Mitteilungen12/2012Seite 6

Mitteilungen 218/219 (III/IV) – Dezember 2012, Seite 6

Die Debatte um das zu erwartende Beschneidungsgesetz nahm beim diesjährigen Verbandstag breiten Raum ein. Den Teilnehmern lagen zahlreiche Stellungnahmen vor, neben den veröffentlichten Texten auch ein Antrag der Regionalgruppe Köln/Bonn sowie Stellungnahmen von Burkhard Hirsch und Kirsten Wiese.

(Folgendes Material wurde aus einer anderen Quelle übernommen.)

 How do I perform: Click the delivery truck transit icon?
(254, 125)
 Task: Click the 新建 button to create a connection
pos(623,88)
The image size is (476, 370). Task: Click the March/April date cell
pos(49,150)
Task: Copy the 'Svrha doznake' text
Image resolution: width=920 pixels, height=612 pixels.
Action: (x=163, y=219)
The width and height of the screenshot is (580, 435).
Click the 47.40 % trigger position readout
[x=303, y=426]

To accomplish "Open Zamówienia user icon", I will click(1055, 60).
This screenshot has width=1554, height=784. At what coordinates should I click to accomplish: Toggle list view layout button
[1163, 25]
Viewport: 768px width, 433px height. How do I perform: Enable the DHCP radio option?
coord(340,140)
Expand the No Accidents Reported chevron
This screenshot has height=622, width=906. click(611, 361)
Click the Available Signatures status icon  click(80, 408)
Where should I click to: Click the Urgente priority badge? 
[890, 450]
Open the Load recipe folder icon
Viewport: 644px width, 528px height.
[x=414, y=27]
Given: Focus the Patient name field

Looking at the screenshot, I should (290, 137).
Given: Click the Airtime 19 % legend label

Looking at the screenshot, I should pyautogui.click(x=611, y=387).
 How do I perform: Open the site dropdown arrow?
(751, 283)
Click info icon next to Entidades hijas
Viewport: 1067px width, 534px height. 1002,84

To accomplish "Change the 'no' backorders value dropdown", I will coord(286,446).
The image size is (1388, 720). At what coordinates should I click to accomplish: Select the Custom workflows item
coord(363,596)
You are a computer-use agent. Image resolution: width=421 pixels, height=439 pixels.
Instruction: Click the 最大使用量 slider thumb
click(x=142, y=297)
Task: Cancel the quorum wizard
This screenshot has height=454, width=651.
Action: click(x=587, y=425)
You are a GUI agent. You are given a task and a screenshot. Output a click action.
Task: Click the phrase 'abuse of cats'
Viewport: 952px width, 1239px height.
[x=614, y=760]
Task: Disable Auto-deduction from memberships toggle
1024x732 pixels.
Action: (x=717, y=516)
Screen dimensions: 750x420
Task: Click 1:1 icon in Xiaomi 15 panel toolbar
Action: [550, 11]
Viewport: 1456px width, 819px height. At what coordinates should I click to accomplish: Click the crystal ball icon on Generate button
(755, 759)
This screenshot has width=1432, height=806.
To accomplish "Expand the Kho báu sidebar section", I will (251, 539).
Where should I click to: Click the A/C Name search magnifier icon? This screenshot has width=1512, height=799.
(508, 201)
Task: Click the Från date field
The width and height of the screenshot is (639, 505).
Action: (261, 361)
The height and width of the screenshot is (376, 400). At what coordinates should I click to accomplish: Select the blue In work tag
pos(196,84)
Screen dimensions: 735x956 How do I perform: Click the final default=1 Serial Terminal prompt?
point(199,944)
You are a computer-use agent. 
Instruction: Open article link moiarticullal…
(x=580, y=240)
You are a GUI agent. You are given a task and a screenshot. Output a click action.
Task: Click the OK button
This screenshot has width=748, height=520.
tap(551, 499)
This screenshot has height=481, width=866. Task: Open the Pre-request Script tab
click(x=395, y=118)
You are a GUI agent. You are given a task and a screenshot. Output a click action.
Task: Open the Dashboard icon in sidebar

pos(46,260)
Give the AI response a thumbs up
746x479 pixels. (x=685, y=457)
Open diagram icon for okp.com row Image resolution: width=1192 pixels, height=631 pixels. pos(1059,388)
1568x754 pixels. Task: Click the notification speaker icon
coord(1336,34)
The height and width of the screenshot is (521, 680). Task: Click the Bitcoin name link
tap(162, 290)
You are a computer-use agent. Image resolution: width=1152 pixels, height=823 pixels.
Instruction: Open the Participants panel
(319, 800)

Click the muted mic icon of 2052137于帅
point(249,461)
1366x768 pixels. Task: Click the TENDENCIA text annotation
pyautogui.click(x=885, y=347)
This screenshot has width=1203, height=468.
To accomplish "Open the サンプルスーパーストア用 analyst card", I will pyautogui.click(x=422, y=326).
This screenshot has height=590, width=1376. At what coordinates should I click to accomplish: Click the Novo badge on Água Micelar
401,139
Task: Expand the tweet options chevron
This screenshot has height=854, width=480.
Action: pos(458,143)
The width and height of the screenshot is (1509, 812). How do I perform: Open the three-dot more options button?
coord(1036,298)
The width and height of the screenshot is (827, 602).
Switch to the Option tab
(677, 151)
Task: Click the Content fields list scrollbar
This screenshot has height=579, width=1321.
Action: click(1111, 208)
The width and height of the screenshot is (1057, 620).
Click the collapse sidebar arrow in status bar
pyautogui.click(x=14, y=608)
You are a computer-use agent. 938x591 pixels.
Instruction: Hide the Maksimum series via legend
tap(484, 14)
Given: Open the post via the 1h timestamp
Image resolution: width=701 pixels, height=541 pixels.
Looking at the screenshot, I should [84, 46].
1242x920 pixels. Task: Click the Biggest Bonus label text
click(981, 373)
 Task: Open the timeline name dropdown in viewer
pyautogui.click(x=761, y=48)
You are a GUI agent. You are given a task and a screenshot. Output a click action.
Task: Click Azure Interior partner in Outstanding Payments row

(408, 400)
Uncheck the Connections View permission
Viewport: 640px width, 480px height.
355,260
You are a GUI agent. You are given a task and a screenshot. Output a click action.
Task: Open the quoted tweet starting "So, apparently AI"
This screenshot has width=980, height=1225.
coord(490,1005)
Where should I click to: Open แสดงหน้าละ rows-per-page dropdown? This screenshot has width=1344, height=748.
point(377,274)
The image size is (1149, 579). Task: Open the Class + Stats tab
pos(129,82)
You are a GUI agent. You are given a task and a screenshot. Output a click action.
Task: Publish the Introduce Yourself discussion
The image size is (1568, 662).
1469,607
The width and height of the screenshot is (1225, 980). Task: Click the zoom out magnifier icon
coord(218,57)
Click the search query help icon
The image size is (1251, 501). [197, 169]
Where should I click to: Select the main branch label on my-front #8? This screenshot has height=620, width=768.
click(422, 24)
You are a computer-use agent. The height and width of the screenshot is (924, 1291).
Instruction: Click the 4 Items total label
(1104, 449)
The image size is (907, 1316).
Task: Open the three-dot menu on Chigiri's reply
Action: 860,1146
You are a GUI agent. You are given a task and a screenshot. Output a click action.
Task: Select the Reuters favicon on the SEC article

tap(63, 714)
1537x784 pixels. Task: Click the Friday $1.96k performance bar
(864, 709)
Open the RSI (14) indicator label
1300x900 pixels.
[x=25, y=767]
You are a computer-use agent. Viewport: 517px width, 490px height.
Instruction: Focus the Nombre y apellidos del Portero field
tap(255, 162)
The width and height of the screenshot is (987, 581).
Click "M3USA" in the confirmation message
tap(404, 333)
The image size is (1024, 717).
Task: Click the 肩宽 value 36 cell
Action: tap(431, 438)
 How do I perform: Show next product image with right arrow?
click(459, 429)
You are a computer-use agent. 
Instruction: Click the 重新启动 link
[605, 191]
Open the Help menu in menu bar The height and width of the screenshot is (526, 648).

Die Diskussion konzentrierte sich auf drei Themenkreise:

  • (bürger)rechtliche Dogmatik und Abwägung zwischen strafrechtlichem Verbot oder begrenzter Zulassung der Beschneidungen: An der Bewertung als Körperverletzung solle festgehalten werden. Zugleich sei das Strafrecht jedoch kein geeignetes Instrument, um das Problem zu lösen (kontraproduktive Wirkung eines Verbots). Weitgehender Konsens besteht auch darüber, dass der Staat der Religionsausübung Grenzen setzen kann und muss. Das vermutlich niedrigere Gefährdungspotential der Beschneidung rechtfertigt nach Einschätzung vieler keinen Eingriff in das elterliche Sorgerecht.
  • Kriterien für eine begrenzte Zulassung von Beschneidungen: Es wurde darüber gestritten, ob die derzeit diskutierte Beschränkung auf religiös motivierte Beschneidungen zu erweitern sei, auch andere Gründe akzeptiert werden müssten (da sich das Recht auf Beschneidung der Kinder aus dem elterlichen Sorgerecht ableite).
  • politische, historische, und religionsrechtliche Aspekte, die die HU bei einer Stellungnahme berücksichtigen sollte: Gegenüber den bisherigen Texten wird eine stärkere Berücksichtigung des historischen Kontextes der Debatte und der Verantwortung für religiöses, insbes. jüdisches Leben in Deutschland eingefordert. Auch wenn wir uns mit Blick auf die Kinderrechte (Grundsatz der Beteiligung und Mitbestimmung) und der Gleichberechtigung (Warum werden nur Männer beschnitten?) Religionen wünschen, die ohne Beschneidungsritual auskommen – die HU sollte genauso wenig wie der Staat versuchen, in die Religionen „hineinregieren“ zu wollen. „Sozialadäquates Handeln“ (wie die Beschneidung in Judentum und Islam) sei in der Regel nicht strafrechtlich sanktioniert; in dieser Frage könne nicht allein auf rechtliche Mittel gesetzt werden, sondern ebenso auf diskursive Einwirkung und die langsame Weiterentwicklung der Religionsgesellschaften und communities. Ebenso wurde gefordert, den Schutz religiöser Minderheiten nicht zu vernachlässigen.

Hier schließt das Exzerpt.